## [WHAT NEEDS TO BE DONE]
Render the part that opens with the line containing "You are a computer-use" and closes with the line containing "click(x=362, y=223)" as a two-column CSV with the headers text and answer. Put one row per pairing of text and its answer, with each value in one quoted field, line breaks replaced by spaces, and the pictures omitted.

## [TASK INPUT]
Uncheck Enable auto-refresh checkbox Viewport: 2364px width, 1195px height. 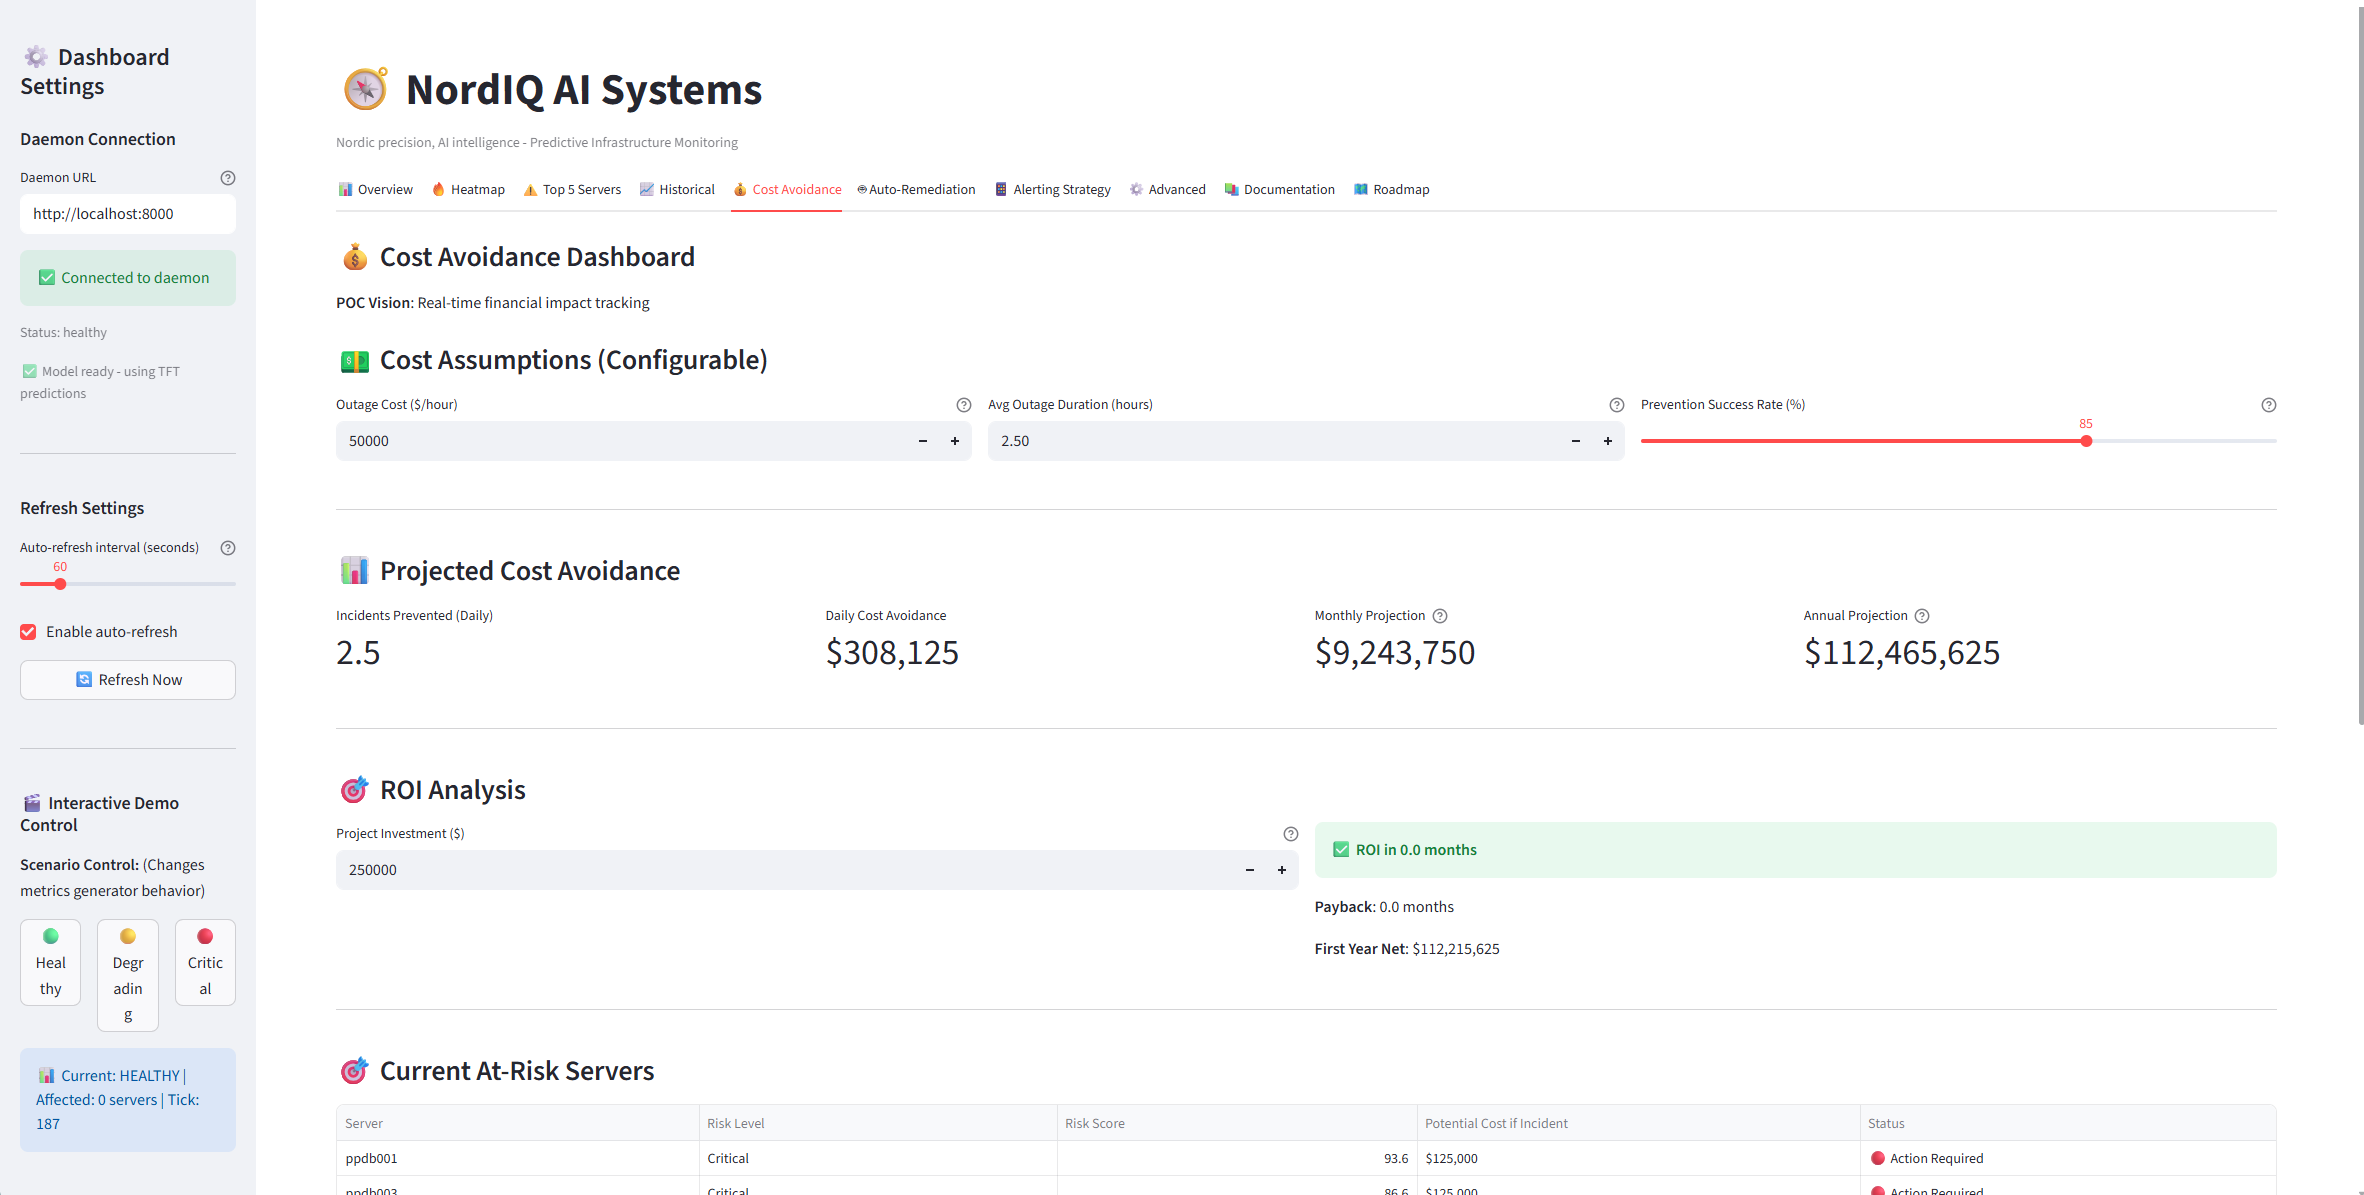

--

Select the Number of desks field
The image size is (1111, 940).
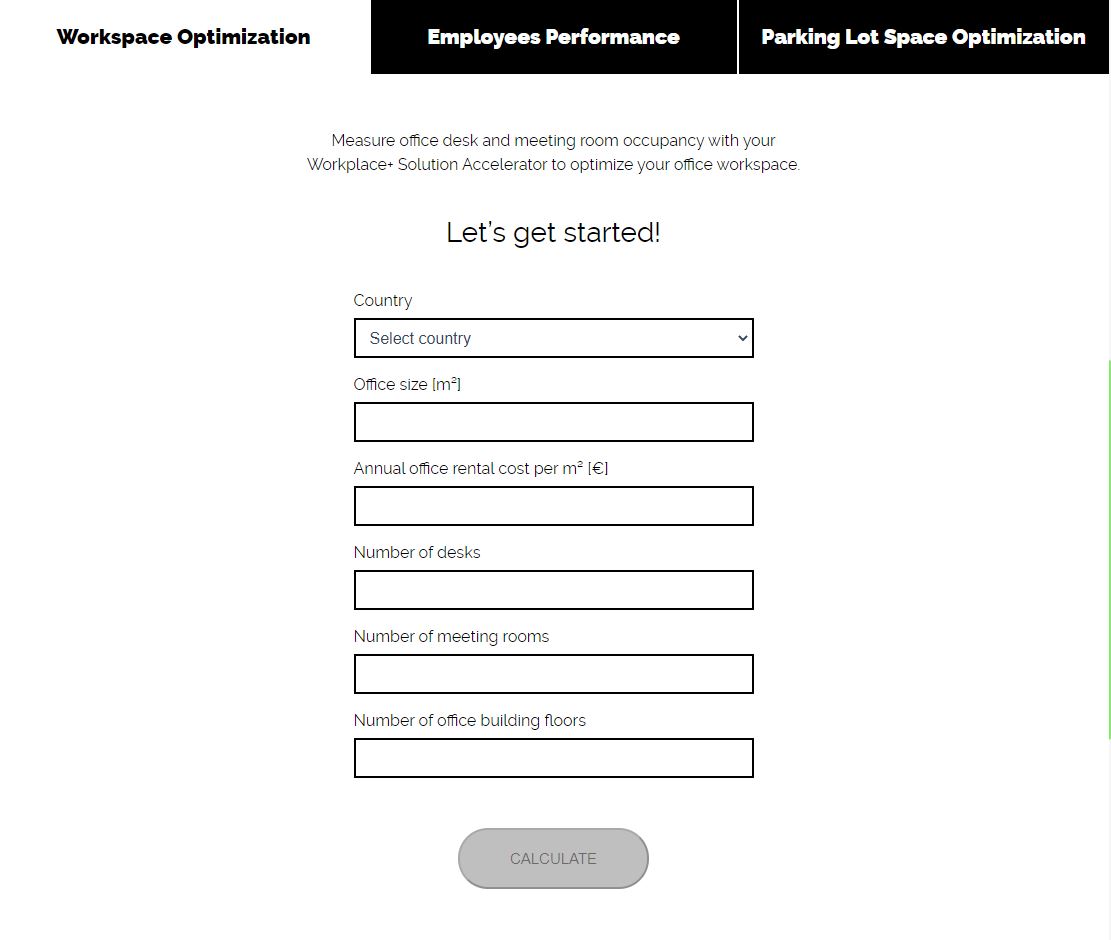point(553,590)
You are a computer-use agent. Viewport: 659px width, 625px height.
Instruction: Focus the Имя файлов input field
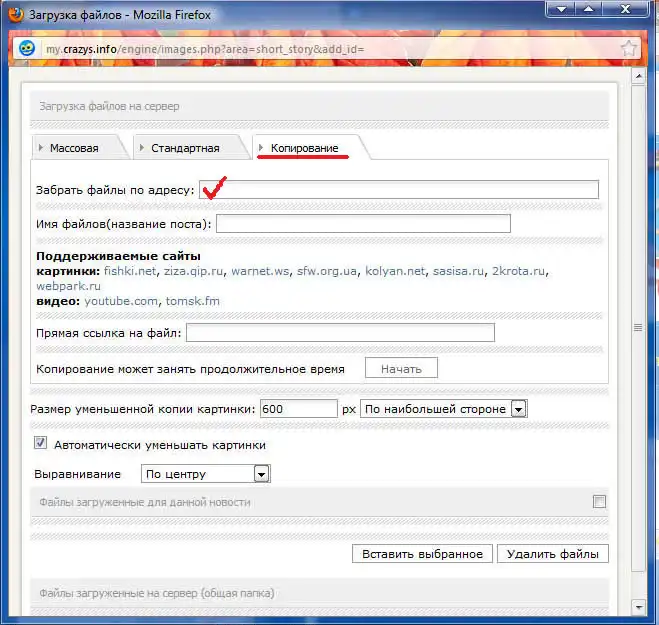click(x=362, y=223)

==

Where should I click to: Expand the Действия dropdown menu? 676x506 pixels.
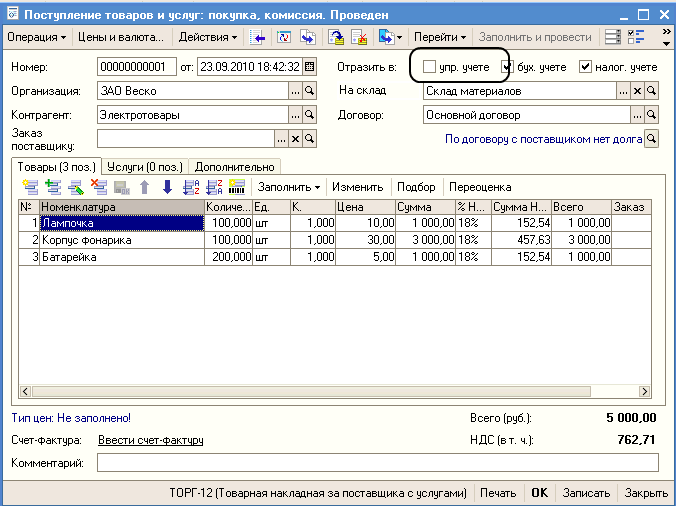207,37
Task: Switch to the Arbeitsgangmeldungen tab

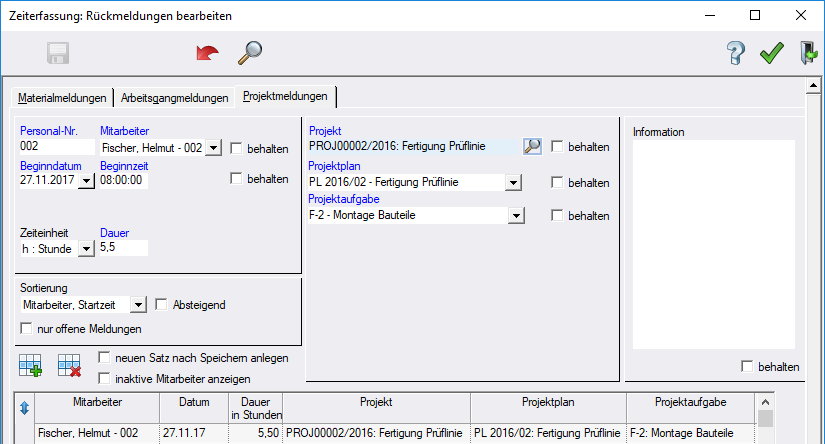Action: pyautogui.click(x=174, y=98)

## [TASK OUTPUT]
text,answer
"You are a computer-use agent. Viewport: 659px width, 625px height. Instruction: Focus the Имя файлов input field","click(x=362, y=223)"